___ Data for this task ___

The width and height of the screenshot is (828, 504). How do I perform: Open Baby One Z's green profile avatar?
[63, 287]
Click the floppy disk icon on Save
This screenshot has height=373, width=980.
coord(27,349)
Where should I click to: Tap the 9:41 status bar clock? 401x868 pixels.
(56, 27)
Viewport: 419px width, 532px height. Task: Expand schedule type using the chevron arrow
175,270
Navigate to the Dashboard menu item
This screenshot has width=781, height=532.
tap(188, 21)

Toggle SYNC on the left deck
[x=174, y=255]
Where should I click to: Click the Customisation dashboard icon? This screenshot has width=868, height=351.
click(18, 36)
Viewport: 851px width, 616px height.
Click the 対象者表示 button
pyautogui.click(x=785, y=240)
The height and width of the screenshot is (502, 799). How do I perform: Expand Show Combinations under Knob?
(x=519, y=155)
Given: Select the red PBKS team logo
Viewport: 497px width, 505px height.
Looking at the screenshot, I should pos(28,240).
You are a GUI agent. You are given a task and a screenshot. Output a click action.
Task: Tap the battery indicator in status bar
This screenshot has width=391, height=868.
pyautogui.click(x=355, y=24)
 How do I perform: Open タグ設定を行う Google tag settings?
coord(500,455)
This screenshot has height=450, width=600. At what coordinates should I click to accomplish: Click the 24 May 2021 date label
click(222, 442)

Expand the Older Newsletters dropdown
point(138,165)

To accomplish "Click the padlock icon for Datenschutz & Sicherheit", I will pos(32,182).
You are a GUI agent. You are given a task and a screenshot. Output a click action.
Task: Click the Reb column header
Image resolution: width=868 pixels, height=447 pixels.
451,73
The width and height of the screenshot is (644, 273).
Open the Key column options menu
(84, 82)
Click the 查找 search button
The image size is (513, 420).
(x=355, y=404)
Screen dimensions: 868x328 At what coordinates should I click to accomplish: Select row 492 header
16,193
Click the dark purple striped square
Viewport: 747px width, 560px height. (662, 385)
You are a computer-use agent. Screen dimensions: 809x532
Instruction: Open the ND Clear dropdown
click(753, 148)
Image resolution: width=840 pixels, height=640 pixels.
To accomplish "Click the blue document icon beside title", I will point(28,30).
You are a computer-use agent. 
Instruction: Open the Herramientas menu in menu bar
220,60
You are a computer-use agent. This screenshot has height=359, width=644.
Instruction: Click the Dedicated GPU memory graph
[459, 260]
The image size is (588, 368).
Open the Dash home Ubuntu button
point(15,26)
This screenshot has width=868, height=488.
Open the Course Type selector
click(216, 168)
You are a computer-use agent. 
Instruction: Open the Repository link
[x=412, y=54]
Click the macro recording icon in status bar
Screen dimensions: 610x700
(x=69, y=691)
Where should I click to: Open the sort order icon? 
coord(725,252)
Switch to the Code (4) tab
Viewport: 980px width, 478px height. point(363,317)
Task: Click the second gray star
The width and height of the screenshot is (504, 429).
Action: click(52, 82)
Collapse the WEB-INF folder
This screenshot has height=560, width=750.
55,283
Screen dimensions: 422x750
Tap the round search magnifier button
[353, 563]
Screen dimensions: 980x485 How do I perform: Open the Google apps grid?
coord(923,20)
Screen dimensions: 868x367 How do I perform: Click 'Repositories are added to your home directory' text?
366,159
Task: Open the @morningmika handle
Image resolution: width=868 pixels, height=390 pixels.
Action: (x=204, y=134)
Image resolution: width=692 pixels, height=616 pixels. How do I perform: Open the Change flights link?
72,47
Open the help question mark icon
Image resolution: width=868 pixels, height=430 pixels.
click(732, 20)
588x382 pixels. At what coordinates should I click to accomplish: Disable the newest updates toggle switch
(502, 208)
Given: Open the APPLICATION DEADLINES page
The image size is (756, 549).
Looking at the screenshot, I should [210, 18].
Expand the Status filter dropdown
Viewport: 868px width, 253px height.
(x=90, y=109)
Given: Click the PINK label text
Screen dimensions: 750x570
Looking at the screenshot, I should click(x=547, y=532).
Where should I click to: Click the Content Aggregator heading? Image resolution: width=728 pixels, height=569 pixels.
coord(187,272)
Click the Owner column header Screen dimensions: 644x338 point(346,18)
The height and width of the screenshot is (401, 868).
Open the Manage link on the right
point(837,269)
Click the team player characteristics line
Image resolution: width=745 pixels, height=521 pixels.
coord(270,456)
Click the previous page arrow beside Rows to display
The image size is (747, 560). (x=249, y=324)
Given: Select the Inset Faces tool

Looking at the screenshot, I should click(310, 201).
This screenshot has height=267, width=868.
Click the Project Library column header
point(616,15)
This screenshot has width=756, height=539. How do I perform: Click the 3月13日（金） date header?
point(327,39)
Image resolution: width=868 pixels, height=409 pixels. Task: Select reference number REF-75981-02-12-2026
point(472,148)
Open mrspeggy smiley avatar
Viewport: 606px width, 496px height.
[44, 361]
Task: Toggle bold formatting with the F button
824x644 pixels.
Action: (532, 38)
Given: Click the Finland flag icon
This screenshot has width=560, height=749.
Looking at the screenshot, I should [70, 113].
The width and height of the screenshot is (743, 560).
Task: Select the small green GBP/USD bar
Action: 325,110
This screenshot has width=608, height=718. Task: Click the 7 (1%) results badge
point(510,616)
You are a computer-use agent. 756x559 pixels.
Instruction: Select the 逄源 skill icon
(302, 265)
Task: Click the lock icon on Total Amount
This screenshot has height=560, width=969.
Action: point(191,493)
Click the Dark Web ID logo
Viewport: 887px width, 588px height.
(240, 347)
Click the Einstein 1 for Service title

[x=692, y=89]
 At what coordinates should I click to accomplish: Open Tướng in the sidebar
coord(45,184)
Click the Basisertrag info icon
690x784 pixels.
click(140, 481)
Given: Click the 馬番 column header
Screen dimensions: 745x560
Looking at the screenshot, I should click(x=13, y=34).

___

Exercise:
Print, exactly and only, the lines running from the one with "This screenshot has width=756, height=539." to the end of the data above.

Expected answer:
This screenshot has width=756, height=539. How do I perform: Click the 3月13日（金） date header?
point(327,39)
Image resolution: width=868 pixels, height=409 pixels. Task: Select reference number REF-75981-02-12-2026
point(472,148)
Open mrspeggy smiley avatar
Viewport: 606px width, 496px height.
[44, 361]
Task: Toggle bold formatting with the F button
824x644 pixels.
Action: (532, 38)
Given: Click the Finland flag icon
This screenshot has width=560, height=749.
Looking at the screenshot, I should [70, 113].
The width and height of the screenshot is (743, 560).
Task: Select the small green GBP/USD bar
Action: 325,110
This screenshot has width=608, height=718. Task: Click the 7 (1%) results badge
point(510,616)
You are a computer-use agent. 756x559 pixels.
Instruction: Select the 逄源 skill icon
(302, 265)
Task: Click the lock icon on Total Amount
This screenshot has height=560, width=969.
Action: point(191,493)
Click the Dark Web ID logo
Viewport: 887px width, 588px height.
(240, 347)
Click the Einstein 1 for Service title

[x=692, y=89]
 At what coordinates should I click to accomplish: Open Tướng in the sidebar
coord(45,184)
Click the Basisertrag info icon
690x784 pixels.
click(140, 481)
Given: Click the 馬番 column header
Screen dimensions: 745x560
Looking at the screenshot, I should click(x=13, y=34).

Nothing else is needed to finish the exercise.